Приключения 1968 - страница 40

стр.

Сейчас Лошкарева больше всего угнетало то, что в Астрахани его срочный и таинственный (неизвестно куда) отъезд рассматривается как банальное бегство. Особенно, наверное, старается «тещенька», как за глаза называл Борис мать Ларисы.

Уже несколько раз через связную Веру Лошкарев передавал Зявкину короткие письма в Астрахань, но ответа, конечно, получить он не мог, во всяком случае, на это он не рассчитывал.

Впрочем, операция полностью захватила его, и времени для переживаний оставалось мало. Интуиция настойчиво твердила Лошкареву, что вот-вот начнутся главные события.

Когда в квартиру, где «корнет Бахарев» так уютно устроил Анечку Галкину и есаула Филатова, под вечер пришла некая дама в строгом черном платье, Борис понял: «Есть!»

Он открыл ей дверь сам. Она спросила, не здесь ли живет Анна Семеновна Галкина.

— Проходите! — спокойно сказал Борис, пропуская даму вперед.

Долю секунды она колебалась, потом вошла. Он скорее почувствовал, чем услышал, что за дверью стоит еще кто-то, может быть, и не один. Борис плотно закрыл дверь на щеколду и громко позвал:

— Анечка! К вам гости!

Едва заметно дрогнули брови Галкиной, вышедшей навстречу.

— Валерия Павловна, дорогая! — воскликнула она. — А я как раз завтра собиралась к вам с новостями. — Она хотела было обнять гостью, но они как-то разминулись.

— Здравствуйте, милочка! — ответила пришедшая низким голосом, бесцеремонно проходя в комнату, где у стола настороженный сидел есаул Филатов.

— О! Какое приятное общество, — продолжала она, — я не помешаю?

— Это моя благодетельница, — сказала Анна Семеновна Борису, — разрешите, Валерия Павловна, представить вам: хозяин этого гостеприимного дома — Борис Александрович Бахарев, корнет!

Борис щелкнул каблуками, гостья протянула ему руку. Слегка прищурившись, она оглядывала комнату и вдруг, будто громом пораженная, широко раскрыла глаза:

— Что это? — сказала она трагическим шепотом. — Иван Егорович? Да ведь вы же!..

— Полно вам, сударыня, — оборвал ее вдруг Филатов, — на сцене в Киеве у вас получалось значительно лучше! Скажите лучше, как вы нас нашли? Господин Новохатко не дремлет?

Валерия Павловна сделала страшные глаза, указывая ими на Бориса.

— Странно, Иван Егорович, — начала она, — мне…

— Ничего странного, — сказал Филатов, резко вставая, — этому человеку я доверяю больше, чем самому себе. Он спас мне жизнь!

Борис сделал протестующий жест.

— Прошу прощения, я вижу, что вам надо поговорить. Милости прошу, — он усадил женщин в кресло. — Я не стану вам мешать. Между прочим, вчера один грек на базаре обещал мне добыть бутылку вина. Она как раз была бы кстати. Анечка, постарайтесь насчет стола, я мигом.

Валерия Павловна вопросительно посмотрела на Филатова. Тот был непроницаем. Борис взял с вешалки фуражку и пошел к двери. Он почему-то долго не мог справиться со щеколдой, гремя ею и толкая дверь изнутри, наконец она открылась.
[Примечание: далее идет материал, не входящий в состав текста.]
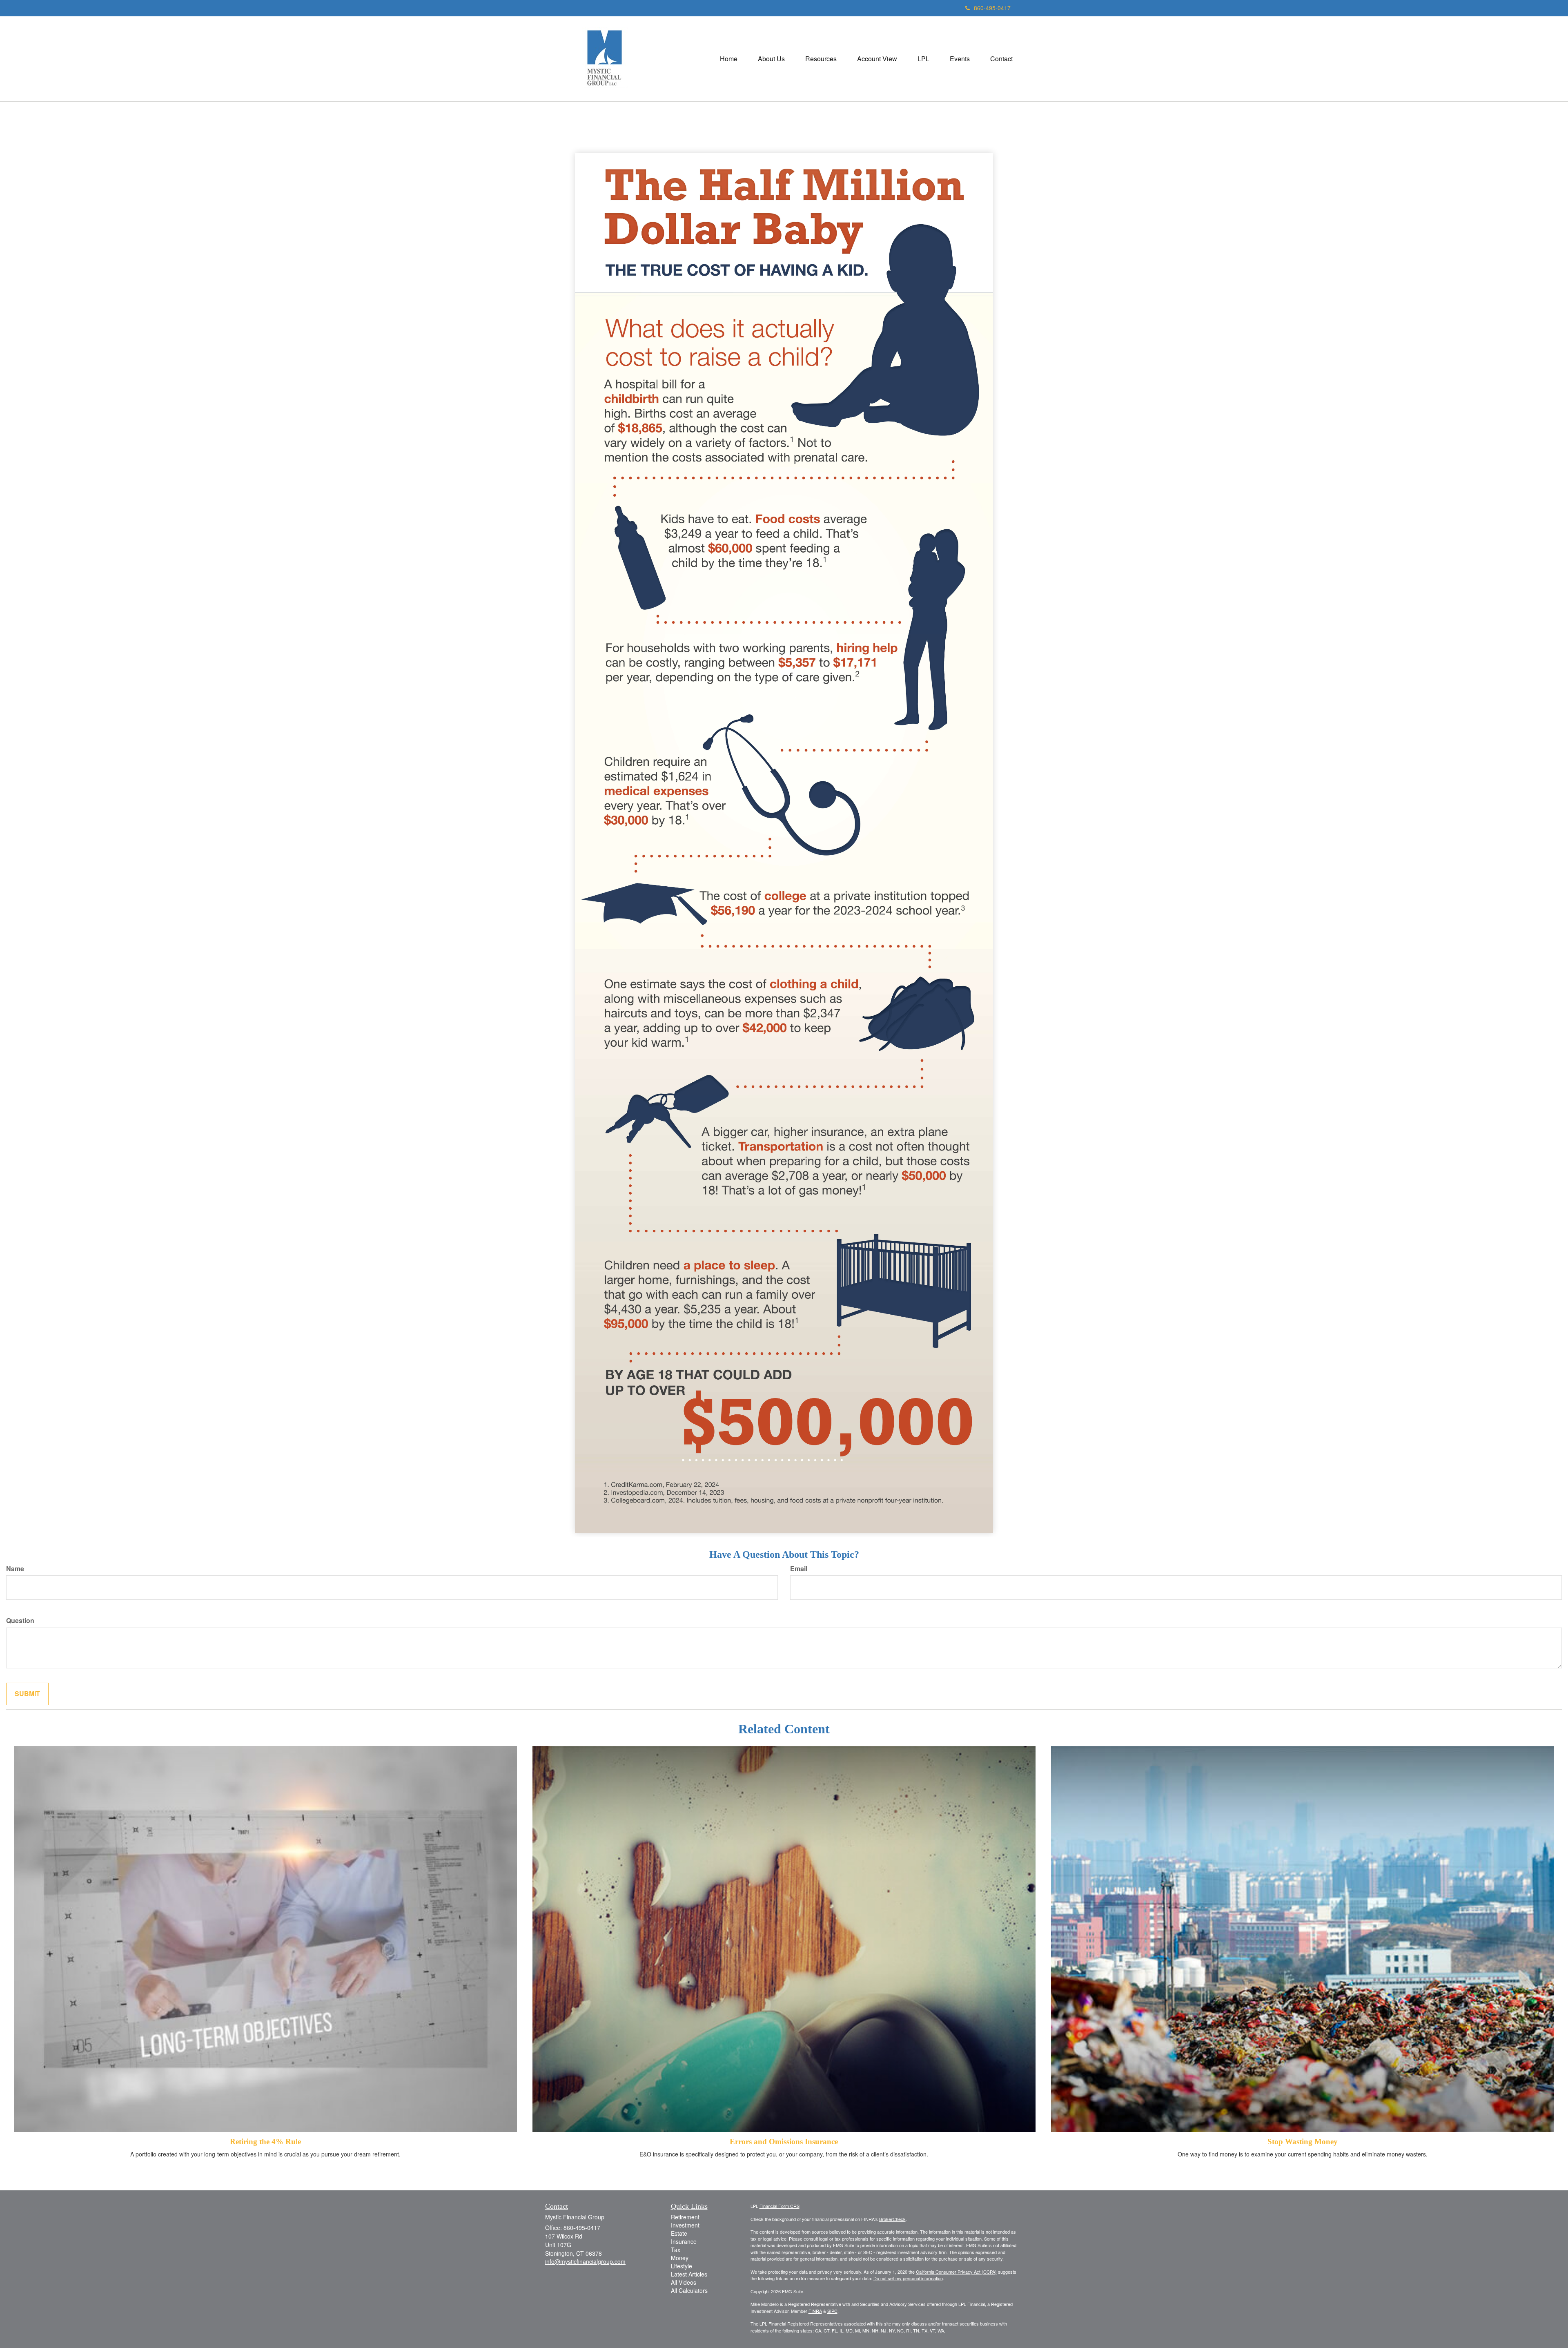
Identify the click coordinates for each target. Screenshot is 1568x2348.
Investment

Борис вышел на улицу и в наступавших сумерках увидел на противоположной стороне человека, который упорно делал вид, что он ничем не интересуется.

Борис постоял, прикуривая, у ворот. Потом зашагал к рынку. Из ворот вышел второй человек и двинулся за ним.

Так они дошли до рынка. Несмотря на вечерний час, там еще было многолюдно. Не торопясь Борис шел сквозь толпу, незаметно посматривая, не отстал ли провожатый. Но тот, видимо, был не новичком в таком деле и ухитрился очутиться рядом с Борисом, когда он подошел к одному из ларьков, за прилавком которого стоял молодой черноволосый парень.

— А! Здравствуй, гражданин-товарищ, — сказал он Борису. И, внимательно посмотрев на его лицо, добавил: — Что имеешь, сахарин? Мыло?

— Сахарин будет завтра. Костя, бутылку вина нужно.

— Вино! — сказал Костя, глядя в сторону непрошеного свидетеля. — Опять ему вино, видали? Будто у меня винный погреб! Ну ладно.

Он нагнулся и достал из-под прилавка большую темную бутылку.

— Три миллиона!

— Бога побойся, Костя, ты ж православный…

— А ты бога не боялся! — горячо подхватил Костя, и у прилавка вспыхнул обычный на ростовском рынке горячий торговый разговор!

…Тем временем не менее горячий спор продолжался и в комнате небольшого домика неподалеку от базара.